Satellite septet complete

India has joined an elite group of countries, including the US and Russia, to have their own satellite navigation system. Indian Space Research Organsation (Isro) successfully launched the PSLV-C33 delivering its payload, IRNSS-1G, the seventh and last in a constellation of satellites that make up the indigenous GPS system.
An XL version of a Polar Satellite Launch Vehicle (PSLVC33) placed the satellite in orbit around 20.19 minutes after lift off from Satish Dhawan Space Centre in Sriharikota at 12.50 pm. Congratulating scientists on the successful launch, Prime Minister Narendra Modi said the new technology will not only help India but can also help the Saarc nations.
“The new technology will benefit our people, our fishermen,“ he said. “The world will know it as Navic.“ he said. The EU and China, along with US and Russia, have indigenous satellite navigation systems.
IRNSS mission director B Jayakumar said the complete network of seven satellites will be fully functional within two months. “The first six satellites in the orbit have already started functioning from their designated orbits,“ he said.
When the entire network becomes fully operational, it can provide navigation and positioning services to users via their smartphones and devices in vehicles with an expected positional accuracy of 20 metres. It can also provide the service in areas that require high-precision for marine navigation, rail transport, aviation and military applications with an accuracy of 10 m.
But for the positioning service to reach the common man on a handheld device may take some time as it will require Isro's installation of additional hardware. An Isro official said the space agency had developed a coded chipset that can be incorporated with an existing receiver of a smartphone or any positioning device on vehicles, ships or planes to communicate with the satellite and get position information. “But entrepreneurs have to step up and make these chipsets on a large scale,“ he said.

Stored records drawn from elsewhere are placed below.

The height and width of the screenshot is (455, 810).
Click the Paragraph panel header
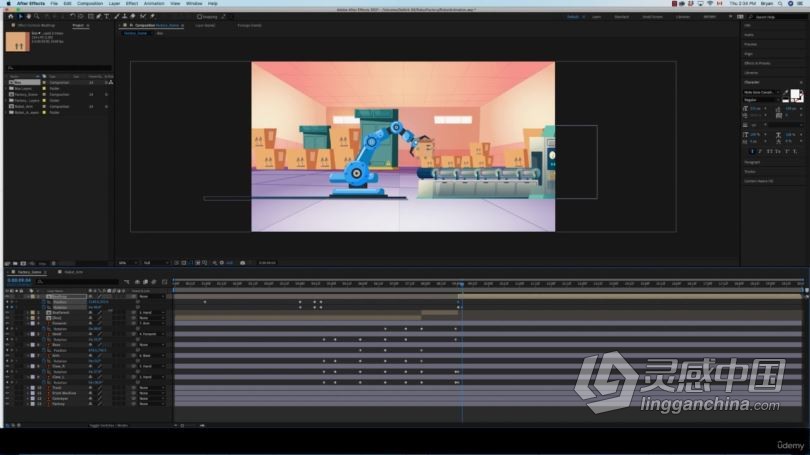[x=752, y=162]
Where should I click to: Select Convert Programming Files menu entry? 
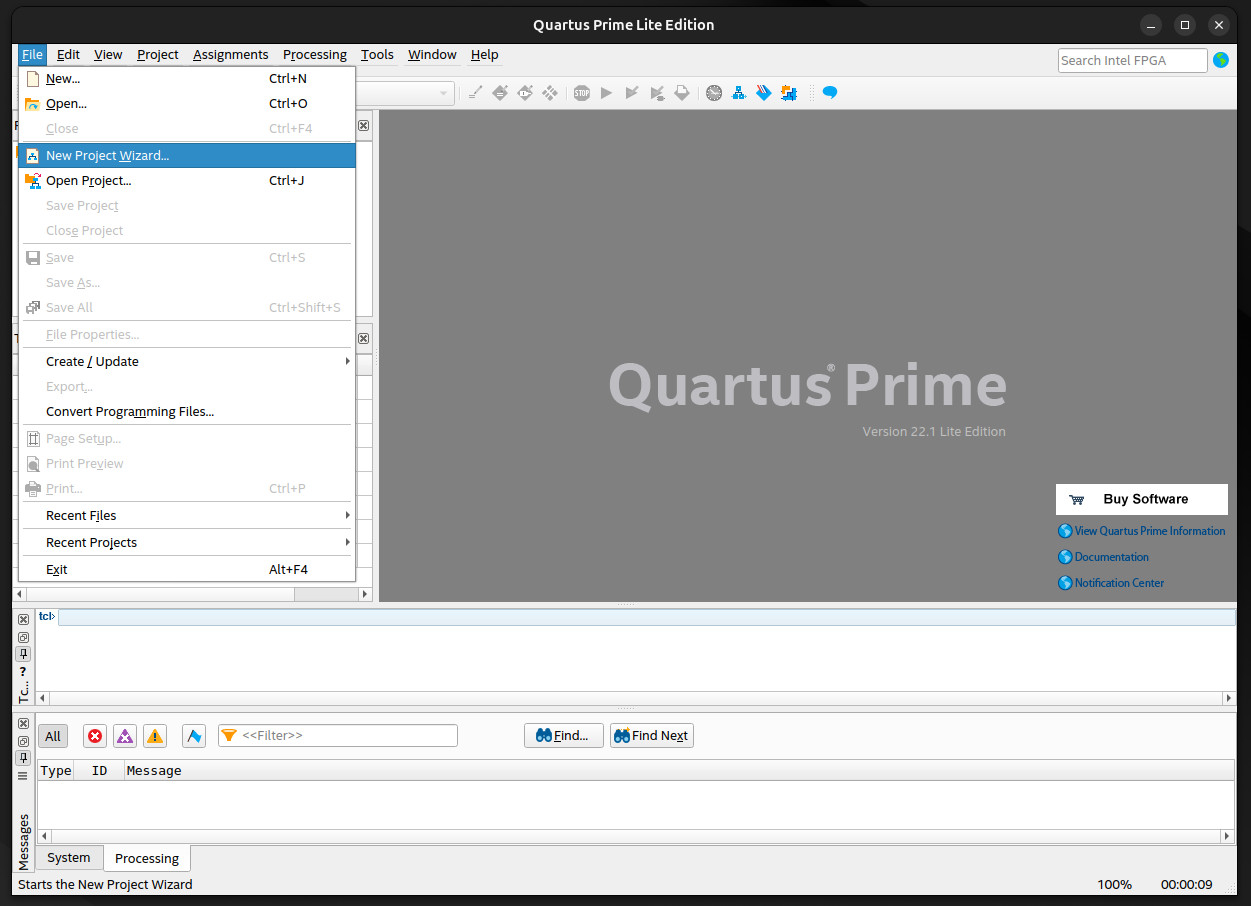tap(130, 411)
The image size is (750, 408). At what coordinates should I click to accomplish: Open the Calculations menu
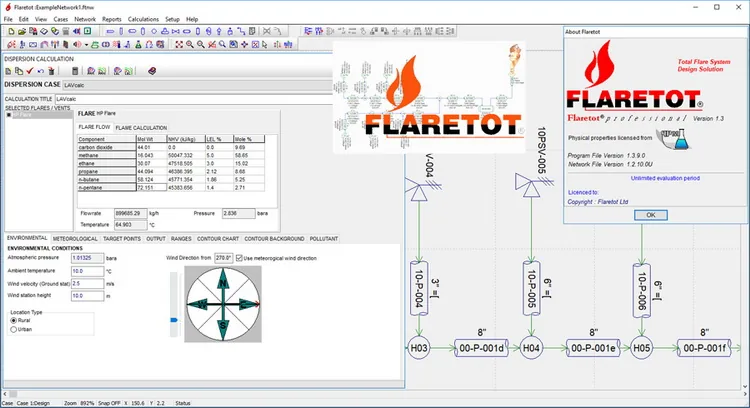click(x=143, y=19)
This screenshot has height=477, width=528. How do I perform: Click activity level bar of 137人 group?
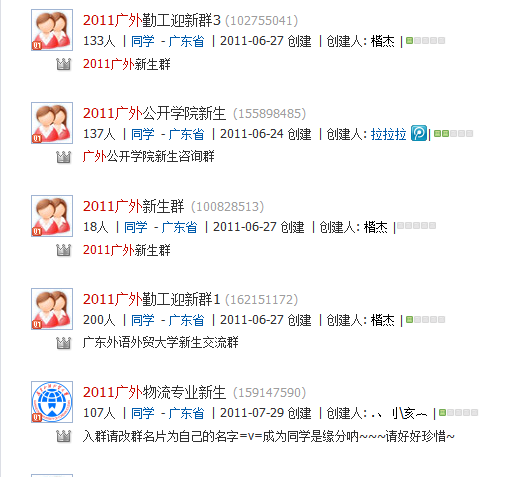pos(454,134)
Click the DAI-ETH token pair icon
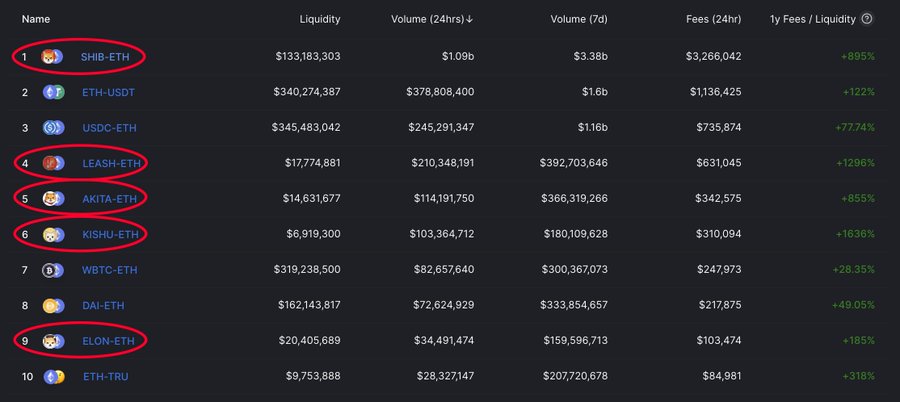This screenshot has width=900, height=402. tap(53, 306)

Isro has also been conducting meetings with navigation device manufacturers and mobile phone manufacturers to demonstrate how IRNSS could provide accurate information on par with US's GPS, which is the most widely-used system in the world. Compared to the US GPS, which has a precision of 5 m and global coverage, IRNSS covers a 1,500 km radius with India at the centre. However, it will reduce India's dependence on the US and Russia's GLONASS particularly during emergencies, including military situations. The IRNSS project was envisioned after the US denied GPS information during the Kargil war.